Post updated, 9 October, 2020.
minor corrections, 10 December, 2020
In 2019, the Greater Manchester Pension Fund (GMPF) announced that it was moving some £2.3 Billion of funds to a new “low carbon Fund”. They have also claimed that this is one of the largest divestments from fossil fuels by any UK Pension Fund.
Using data provided by the Fund, we calculated the value of this apparent ‘divestment’ and found:
It’s not all bad:
It is great that the Fund has shown that it is capable of moving funds into a low carbon Fund. The low-carbon fund seems to be pretty good. It does avoid most, but not all, investments in oil, gas and coal.

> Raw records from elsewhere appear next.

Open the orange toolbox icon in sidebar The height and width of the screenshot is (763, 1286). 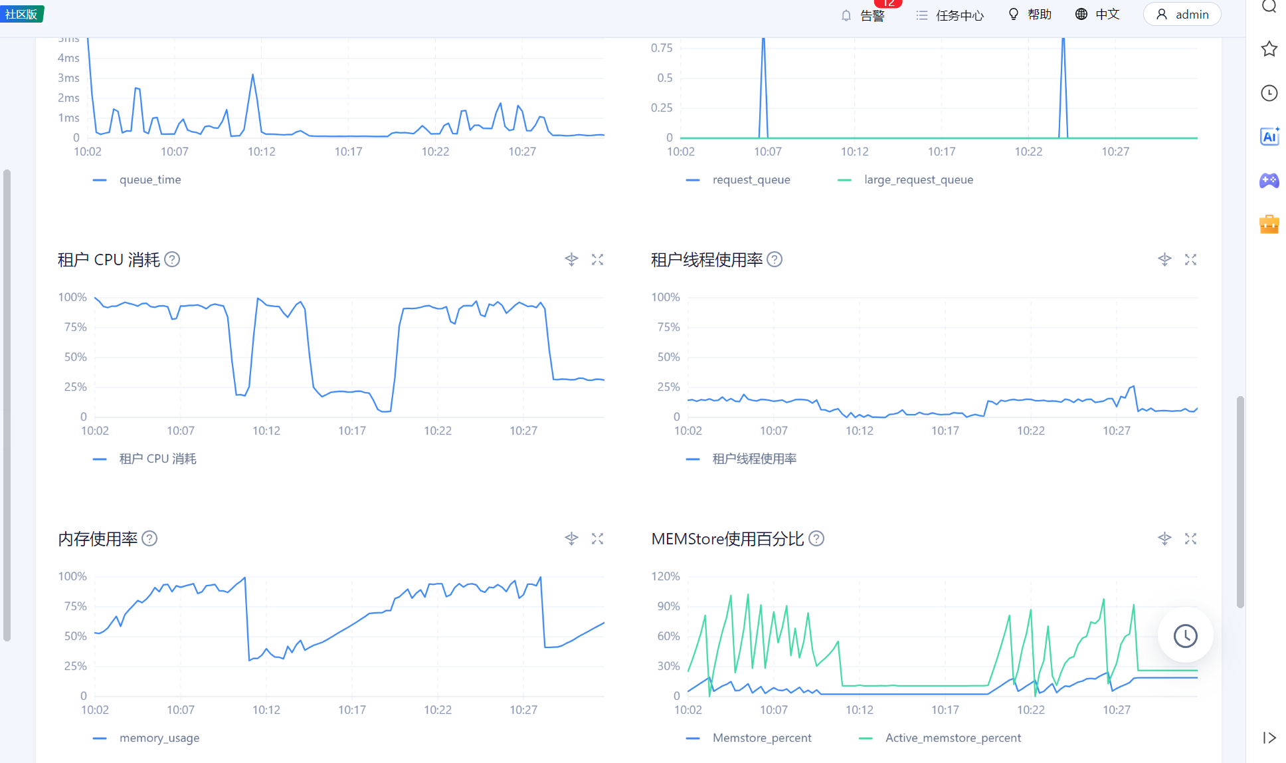click(x=1269, y=224)
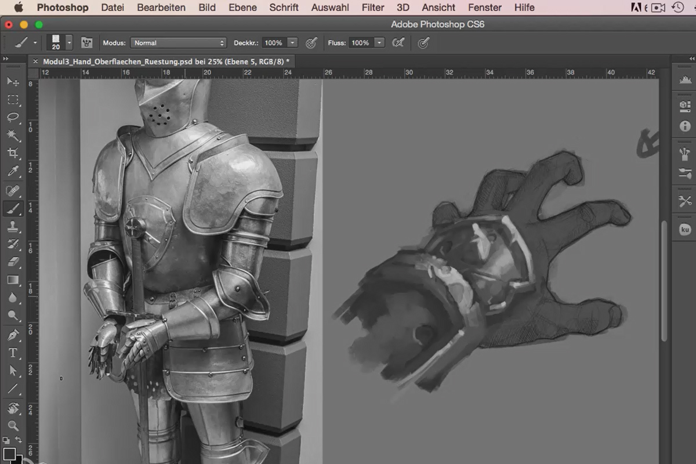The width and height of the screenshot is (696, 464).
Task: Toggle the brush panel button
Action: pyautogui.click(x=87, y=43)
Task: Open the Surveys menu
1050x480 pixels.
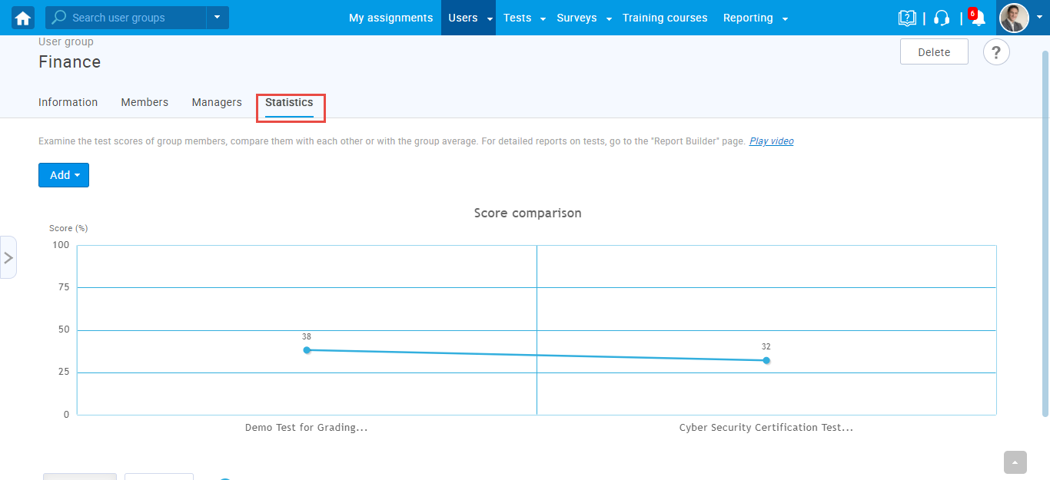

But it’s not that impressive:
Although the Pension Fund transferred £2.37 billion to a low-carbon fund, we estimate that only £117 million of these funds were invested in fossil fuels before. The effective divestment is a little smaller than this, at about £100 million because we estimate that the “low carbon” fund still has some £16M worth of fossil fuel industry investments. This means that only a small proportion, about 6%, of the Fund’s total fossil fuel investments have been taken out and put in a low-carbon fund instead. A drop in the ocean compared to the Fund’s overall fossil fuel investments, approximately £1.7 Billion (or £1.6 Billion to go) as this graph shows.
So, it’s a small step in the right direction. But, there is a very long way to go and the Climate Emergency is not getting any less urgent.
We call on the Fund to divest all of their climate damaging investments and fund the solution instead of the crisis.